Developing Effective Performance Specifications

Producing an effective Performance Specification involves defining the end without specifying the means. Outputs should clearly and comprehensively state what is required, and the standards to be achieved. How the outputs are to be achieved will form part of the proposal from the Proponents.

In summary, a good Performance Specification must:

•  Reflect the actual requirements of users.

•  Be clear, concise and unambiguous.

•  Give the potential proponents sufficient information to decide and cost the facilities and services they will offer.

•  Take account of the need for compliance with legal or other statutory requirements and policies, and compatibility requirements - e.g. with IT systems.

•  Specify any constraints which are essential to defining a deliverable project - e.g. planning requirements, access times, 'go live' date.
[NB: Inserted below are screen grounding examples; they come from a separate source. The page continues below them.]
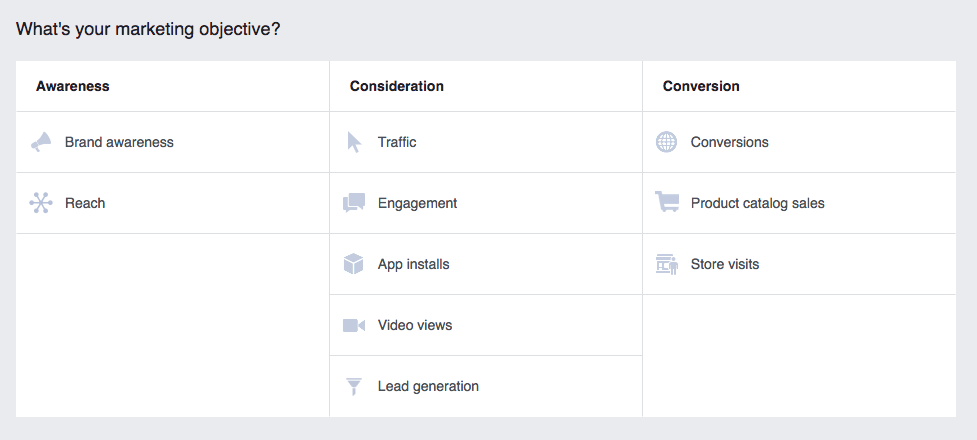Select the Lead generation funnel icon
The image size is (977, 440).
pyautogui.click(x=353, y=387)
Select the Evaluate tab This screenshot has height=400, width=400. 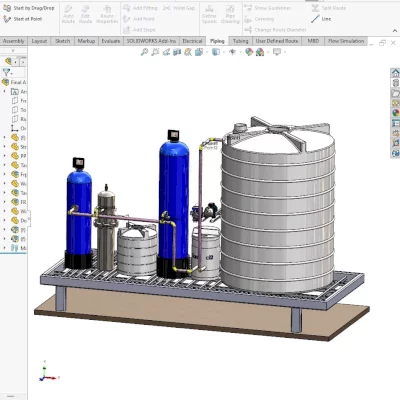111,41
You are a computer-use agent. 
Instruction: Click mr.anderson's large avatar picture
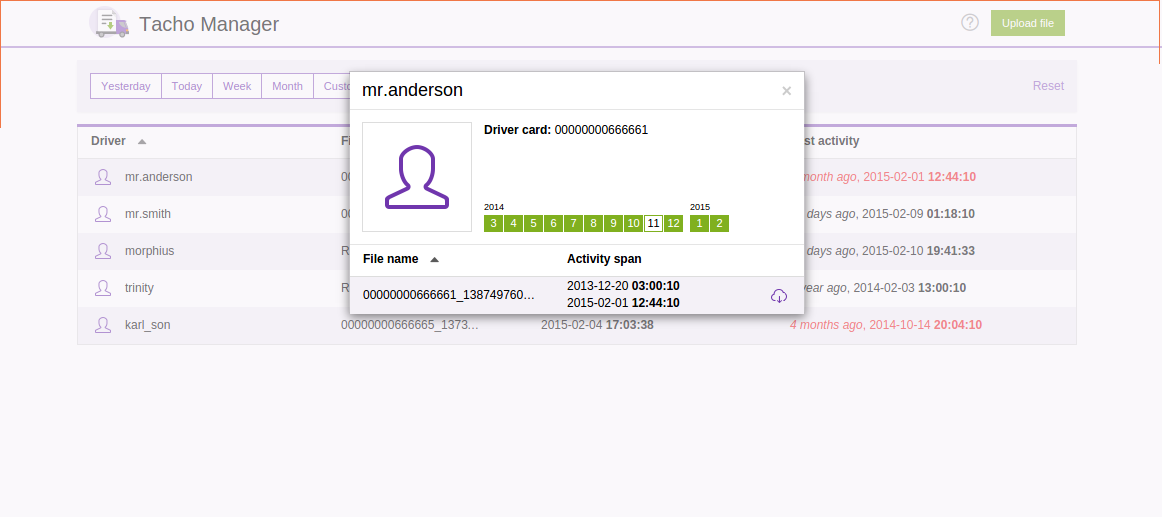(x=417, y=177)
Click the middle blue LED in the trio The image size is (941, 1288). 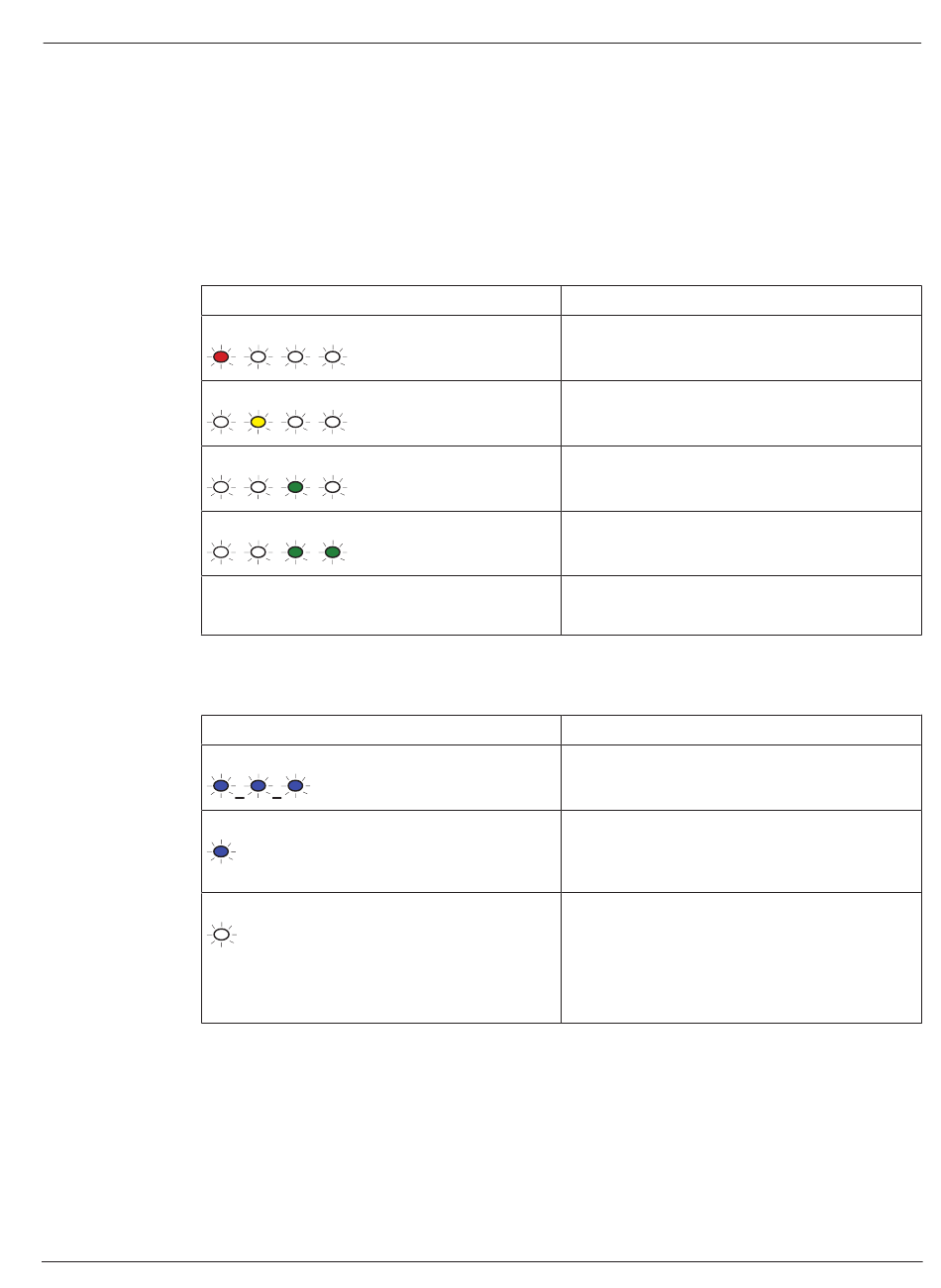point(258,786)
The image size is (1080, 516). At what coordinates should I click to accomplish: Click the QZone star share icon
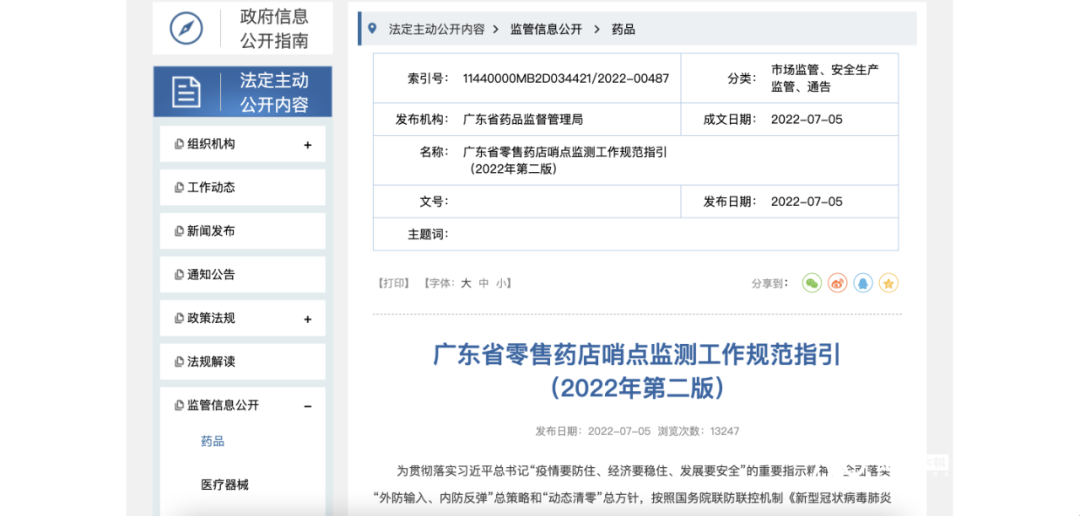point(888,283)
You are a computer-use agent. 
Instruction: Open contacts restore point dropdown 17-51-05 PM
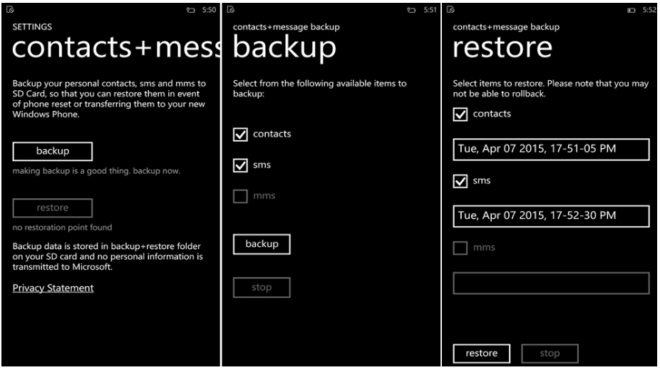click(551, 149)
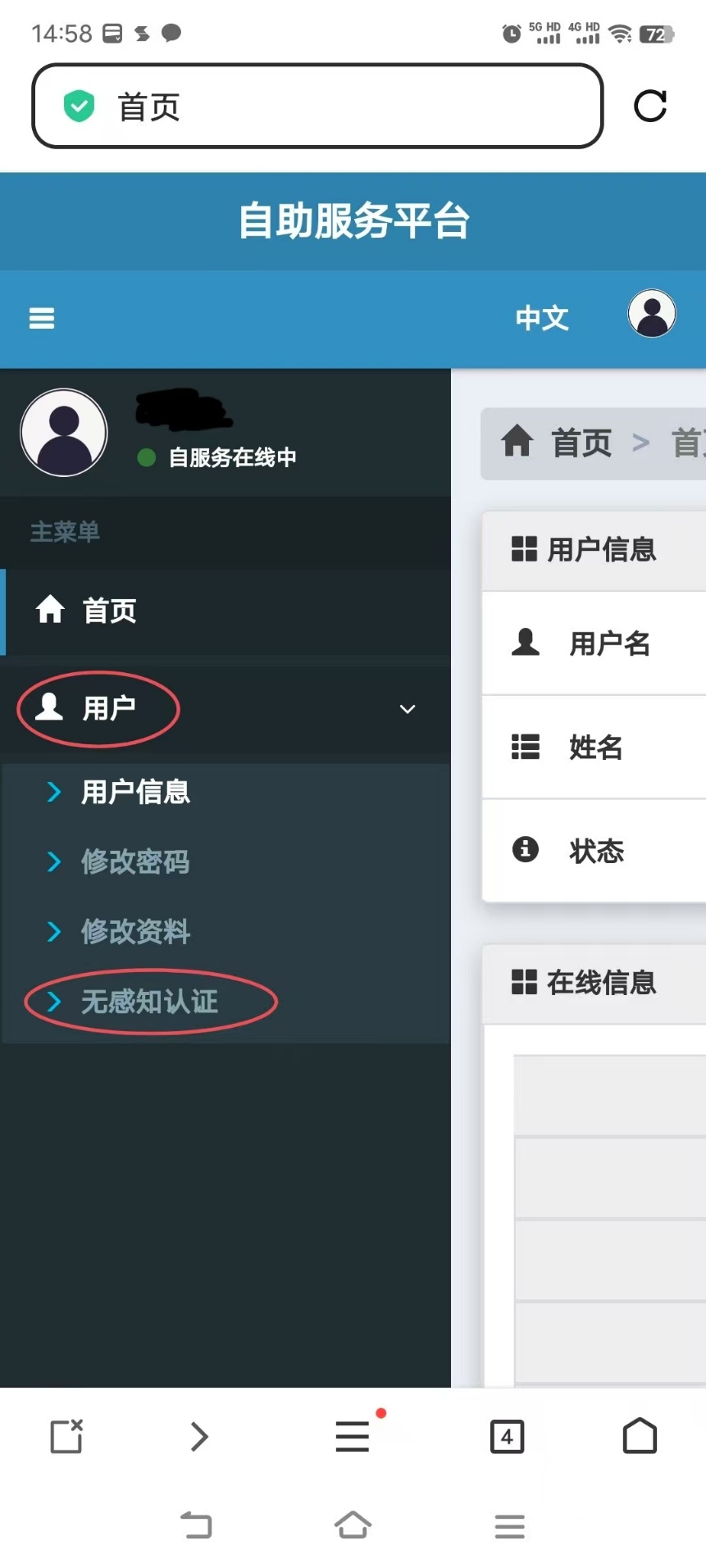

These should distinguish between mandatory and other constraints.

•  Permit projects to be evaluated in the procurement process against defined criteria.

•  Identify those service areas which are critical to the availability and performance of the facility and which therefore will be given most weight in the payment structure and performance monitoring.

•  Only contain requirements that can be afforded by the department or stakeholders and are deliverable.

A good Performance Specification must communicate what is expected from proponents, leaving them room to produce innovative, cost-effective solutions to the clearly specified needs and requirements of the department and stakeholders.